Abstract:
A high concentration gradient across a solvent permeable membrane (20), separating the solution and solvent reservoirs (12, 16) or an osmotic pumped heat pipe (10), is effected by inducing convection currents across the membrane material on its solution reservoir side (34). The induced convection current is created by the difference in densities of rich and lean solute-solvent mixtures which are caused respectively to traverse separate paths (40, 42). These convection currents sweep and mix with the solvent which has been freshly pumped through the membrane from the solution reservoir side (34).

Description:
The Government has rights in this invention pursuant to Contract No. F33615-77-C-3031 awarded by the Department of the Air Force. 
    
    
     TECHNICAL FIELD 
     The present invention relates to osmotically pumped heat pipes and, in particular, to means and method for maintaining high pumping therein. 

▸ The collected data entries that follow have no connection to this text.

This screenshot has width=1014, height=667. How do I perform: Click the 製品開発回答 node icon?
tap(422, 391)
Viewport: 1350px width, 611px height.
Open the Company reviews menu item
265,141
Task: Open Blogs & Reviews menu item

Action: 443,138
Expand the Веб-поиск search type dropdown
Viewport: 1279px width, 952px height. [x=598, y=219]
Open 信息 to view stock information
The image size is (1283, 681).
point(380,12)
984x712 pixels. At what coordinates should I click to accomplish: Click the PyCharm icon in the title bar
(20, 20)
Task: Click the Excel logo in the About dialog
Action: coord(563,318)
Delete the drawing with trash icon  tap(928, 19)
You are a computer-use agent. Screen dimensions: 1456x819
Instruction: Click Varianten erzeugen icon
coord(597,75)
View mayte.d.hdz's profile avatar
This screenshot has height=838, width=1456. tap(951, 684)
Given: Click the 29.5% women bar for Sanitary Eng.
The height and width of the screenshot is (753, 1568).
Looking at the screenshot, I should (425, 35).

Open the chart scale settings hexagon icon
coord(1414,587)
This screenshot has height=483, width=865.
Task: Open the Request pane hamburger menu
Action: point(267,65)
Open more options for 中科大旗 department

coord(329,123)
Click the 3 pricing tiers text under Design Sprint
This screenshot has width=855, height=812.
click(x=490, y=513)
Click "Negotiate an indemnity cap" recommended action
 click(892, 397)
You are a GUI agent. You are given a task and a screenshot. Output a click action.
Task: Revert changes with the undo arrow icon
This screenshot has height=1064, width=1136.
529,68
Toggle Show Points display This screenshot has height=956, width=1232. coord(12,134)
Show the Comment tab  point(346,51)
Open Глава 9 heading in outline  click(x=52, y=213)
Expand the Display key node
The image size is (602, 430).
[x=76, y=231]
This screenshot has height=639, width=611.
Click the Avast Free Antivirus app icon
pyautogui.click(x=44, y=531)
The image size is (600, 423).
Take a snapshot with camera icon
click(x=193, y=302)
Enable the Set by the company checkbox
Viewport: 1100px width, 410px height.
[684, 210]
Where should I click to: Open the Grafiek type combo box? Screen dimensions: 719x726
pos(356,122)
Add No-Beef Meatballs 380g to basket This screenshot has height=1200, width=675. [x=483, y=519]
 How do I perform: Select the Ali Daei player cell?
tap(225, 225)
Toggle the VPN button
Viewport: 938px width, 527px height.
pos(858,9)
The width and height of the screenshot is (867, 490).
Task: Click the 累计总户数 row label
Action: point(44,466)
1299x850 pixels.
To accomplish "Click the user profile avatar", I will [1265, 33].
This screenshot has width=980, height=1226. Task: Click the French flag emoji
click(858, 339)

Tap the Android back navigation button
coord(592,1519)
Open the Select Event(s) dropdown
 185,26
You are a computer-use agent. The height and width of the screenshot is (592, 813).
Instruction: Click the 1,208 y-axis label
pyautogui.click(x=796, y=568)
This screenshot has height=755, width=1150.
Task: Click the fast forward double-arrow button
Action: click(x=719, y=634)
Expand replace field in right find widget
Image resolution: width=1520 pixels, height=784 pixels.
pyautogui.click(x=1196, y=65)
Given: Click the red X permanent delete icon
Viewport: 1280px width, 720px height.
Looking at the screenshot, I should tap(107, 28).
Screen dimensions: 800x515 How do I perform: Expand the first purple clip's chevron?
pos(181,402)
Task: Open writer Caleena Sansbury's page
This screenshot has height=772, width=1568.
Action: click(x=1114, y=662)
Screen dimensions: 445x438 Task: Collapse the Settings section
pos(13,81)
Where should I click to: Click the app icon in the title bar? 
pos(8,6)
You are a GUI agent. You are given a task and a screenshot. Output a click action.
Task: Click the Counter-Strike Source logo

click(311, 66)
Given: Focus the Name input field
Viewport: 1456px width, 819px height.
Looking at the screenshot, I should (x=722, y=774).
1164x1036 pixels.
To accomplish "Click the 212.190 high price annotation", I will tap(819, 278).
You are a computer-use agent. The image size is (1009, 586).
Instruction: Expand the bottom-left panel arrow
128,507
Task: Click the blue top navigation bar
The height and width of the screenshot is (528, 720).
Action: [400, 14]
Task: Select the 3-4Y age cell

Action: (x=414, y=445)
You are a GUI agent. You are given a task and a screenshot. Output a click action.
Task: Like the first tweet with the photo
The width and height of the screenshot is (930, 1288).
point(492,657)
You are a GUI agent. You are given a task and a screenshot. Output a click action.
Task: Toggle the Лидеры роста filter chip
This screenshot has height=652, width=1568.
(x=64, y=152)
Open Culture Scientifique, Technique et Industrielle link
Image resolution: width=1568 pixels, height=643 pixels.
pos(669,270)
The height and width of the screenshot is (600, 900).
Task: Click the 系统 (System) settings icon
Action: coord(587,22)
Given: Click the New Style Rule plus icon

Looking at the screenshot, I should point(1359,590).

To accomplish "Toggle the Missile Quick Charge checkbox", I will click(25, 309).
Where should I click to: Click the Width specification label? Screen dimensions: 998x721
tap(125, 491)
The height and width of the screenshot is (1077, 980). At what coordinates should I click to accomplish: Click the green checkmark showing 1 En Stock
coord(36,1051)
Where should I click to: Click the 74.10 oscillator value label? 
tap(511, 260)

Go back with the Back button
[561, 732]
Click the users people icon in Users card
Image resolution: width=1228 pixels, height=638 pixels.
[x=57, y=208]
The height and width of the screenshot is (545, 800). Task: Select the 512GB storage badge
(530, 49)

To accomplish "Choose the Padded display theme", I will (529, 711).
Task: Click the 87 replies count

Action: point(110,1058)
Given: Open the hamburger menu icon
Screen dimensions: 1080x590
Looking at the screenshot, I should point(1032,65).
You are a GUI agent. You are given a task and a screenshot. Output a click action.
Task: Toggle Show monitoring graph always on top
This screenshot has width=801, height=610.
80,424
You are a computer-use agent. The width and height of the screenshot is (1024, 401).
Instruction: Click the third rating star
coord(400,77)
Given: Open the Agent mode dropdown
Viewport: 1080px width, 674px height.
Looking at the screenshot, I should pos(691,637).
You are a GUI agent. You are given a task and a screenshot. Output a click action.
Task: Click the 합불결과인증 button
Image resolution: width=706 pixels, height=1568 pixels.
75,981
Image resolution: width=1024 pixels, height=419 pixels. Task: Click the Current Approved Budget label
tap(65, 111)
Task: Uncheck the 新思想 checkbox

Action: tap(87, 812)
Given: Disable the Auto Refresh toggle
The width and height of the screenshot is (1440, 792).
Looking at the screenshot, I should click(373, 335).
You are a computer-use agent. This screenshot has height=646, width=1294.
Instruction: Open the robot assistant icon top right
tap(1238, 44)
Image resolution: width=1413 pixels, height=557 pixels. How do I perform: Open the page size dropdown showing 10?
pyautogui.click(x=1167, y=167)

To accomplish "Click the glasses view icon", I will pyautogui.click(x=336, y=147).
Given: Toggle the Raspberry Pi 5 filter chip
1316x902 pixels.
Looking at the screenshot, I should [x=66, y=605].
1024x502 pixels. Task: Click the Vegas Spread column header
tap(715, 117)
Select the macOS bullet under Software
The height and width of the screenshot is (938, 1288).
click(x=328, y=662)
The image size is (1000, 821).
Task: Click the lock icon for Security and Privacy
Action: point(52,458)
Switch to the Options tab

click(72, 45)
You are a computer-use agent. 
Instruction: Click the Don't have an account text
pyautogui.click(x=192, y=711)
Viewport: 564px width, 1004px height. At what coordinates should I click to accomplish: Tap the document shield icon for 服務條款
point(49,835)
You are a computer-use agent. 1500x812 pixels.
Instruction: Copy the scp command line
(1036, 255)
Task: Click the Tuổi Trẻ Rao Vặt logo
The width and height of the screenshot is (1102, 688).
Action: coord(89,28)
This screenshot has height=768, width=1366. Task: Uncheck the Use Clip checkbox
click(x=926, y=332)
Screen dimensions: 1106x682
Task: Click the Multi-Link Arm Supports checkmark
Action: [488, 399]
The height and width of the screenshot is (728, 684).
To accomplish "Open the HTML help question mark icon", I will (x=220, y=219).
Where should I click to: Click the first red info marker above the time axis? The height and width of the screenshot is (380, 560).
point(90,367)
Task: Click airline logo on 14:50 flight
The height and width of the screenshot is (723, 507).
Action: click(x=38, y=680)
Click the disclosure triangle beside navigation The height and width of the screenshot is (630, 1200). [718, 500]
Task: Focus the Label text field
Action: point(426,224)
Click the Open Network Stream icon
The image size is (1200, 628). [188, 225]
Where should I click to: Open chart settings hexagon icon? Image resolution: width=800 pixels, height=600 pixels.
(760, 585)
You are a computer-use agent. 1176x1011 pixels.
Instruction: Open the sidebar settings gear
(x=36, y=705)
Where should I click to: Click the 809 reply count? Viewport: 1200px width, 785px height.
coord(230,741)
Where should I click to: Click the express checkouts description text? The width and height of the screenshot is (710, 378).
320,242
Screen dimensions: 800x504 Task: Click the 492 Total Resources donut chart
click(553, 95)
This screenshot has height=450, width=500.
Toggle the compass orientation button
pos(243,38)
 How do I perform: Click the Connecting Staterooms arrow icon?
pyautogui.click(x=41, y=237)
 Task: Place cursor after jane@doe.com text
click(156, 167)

     BACKGROUND ART AND OTHER CONSIDERATIONS 
     In osmotically pumped heat pipes, the pumping rate of solvent through a solvent permeable membrane is controlled by the concentration gradient between the solvent and a solute-solvent mixture on opposite sides of the membrane. In order to maintain high pumping rates, the concentration gradient must be maintained as high as possible. Otherwise, flow through the membrane will decrease with time as solvent, which is freshly pumped through the membrane from the solvent reservoir side thereof, forms a film on the solution side of the membrane. Although this freshly pumped solvent does mix with the solution, it does so slowly and, even then, dilutes the solution. The result is to decrease the high concentration gradient on either side of the membrane, and to decrease correspondingly the pumping rates. This problem has been overcome in the past by use of mechanical pumping of solute past the membrane surface to remove the freshly pumped solvent. This technique consumes power and reduces system reliability. 
     SUMMARY OF THE INVENTION 
     The present invention overcomes the above problems by inducing passage of a convection current across the membrane material on its solution side, specifically by displacing freshly pumped solvent by a rich solute-solvent mixture. The preferred method for inducing such a convection current is the utilization of a pair of concentric tubes extending from the membrane into the evaporator section of the solution reservoir for establishing separate paths by which a solvent current is caused to move away from the membrane to the evaporator and by which a solution current is caused to move away from the evaporator to the membrane side. 
     It is, therefore, an object of the present invention to provide means and method for maintaining high pumping rates in osmotically pumped heat pipes. 
     Another object is to maintain a high concentration gradient between the solvent and solvent-solute mixture sides of a solvent permeable membrane in such a heat pipe. 
     Another object is to provide a means and method for inducing concentrated solution flow past the membrane and thus to sweep solvent therefrom. 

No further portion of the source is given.